Psychological Impact of Cancer
A cancer diagnosis can bring emotions such as fear, sadness, anxiety, stress, and overwhelm. It is normal to experience these emotions, given the uncertainty and life changes associated with cancer. According to a study by Arvanitou & colleagues (2023), anxiety and depression are common among cancer patients and can negatively impact their overall quality of life, ability to comply with treatments, and survival rates. Understanding and addressing these emotional challenges is therefore crucial for overall well-being.
Anxiety and Fear: A cancer diagnosis can trigger anxiety and fear. Uncertainty about treatment outcomes and the impact on daily life can be overwhelming. It is important to recognize these emotions as normal reactions to a difficult and unpredictable situation. Coming to a place of acceptance about this new reality can be a helpful approach for coping with anxiety and fear. The more someone fights against what is happening and refuses to accept reality, the more distress they are likely to feel as a result.
This is not to say that thinking, “I’m glad I have cancer” is the answer. However, it can help to see cancer in a more psychologically flexible way. What does this look like? It might include thoughts like:
Lots of people are going through cancer, and now I’m one of them.
Having cancer isn’t necessarily a death sentence. I’m a fighter.
I can learn to live with cancer and embrace this next chapter in my story.
There are more treatment options now than at any other time in history.
I will make the most out of each day, regardless of the outcome.

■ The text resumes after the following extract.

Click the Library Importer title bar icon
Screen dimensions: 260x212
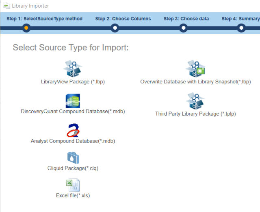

Anxiety and fear are often centered on not only the cancer itself but also on the treatments, tests, and procedures. Going through physical pain & discomfort can be a major source of distress. Feelings of dread about future experiences are common and an expected reaction.
It is so important to talk about how you’re feeling with someone you trust and to avoid shaming yourself for how you’re feeling. Cultural, societal, family-based, and gender-based “norms” can cause us to have shame reactions such as punishing ourselves for having certain feelings, stuffing them down, being stoic when in pain, and not expressing ourselves.

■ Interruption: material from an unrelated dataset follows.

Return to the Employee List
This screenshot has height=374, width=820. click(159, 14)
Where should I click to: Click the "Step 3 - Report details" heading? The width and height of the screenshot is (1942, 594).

I like to remind my clients that all humans have emotions, and they are there for a reason. Emotions are like “alerts” that tell us to pay attention to a need that we have. For example, if you’re feeling isolated and alone you likely need more social support from loved ones or from others who are going through cancer. Addressing our feelings can reduce their intensity and help us to feel supported, strengthened, and ready to face them.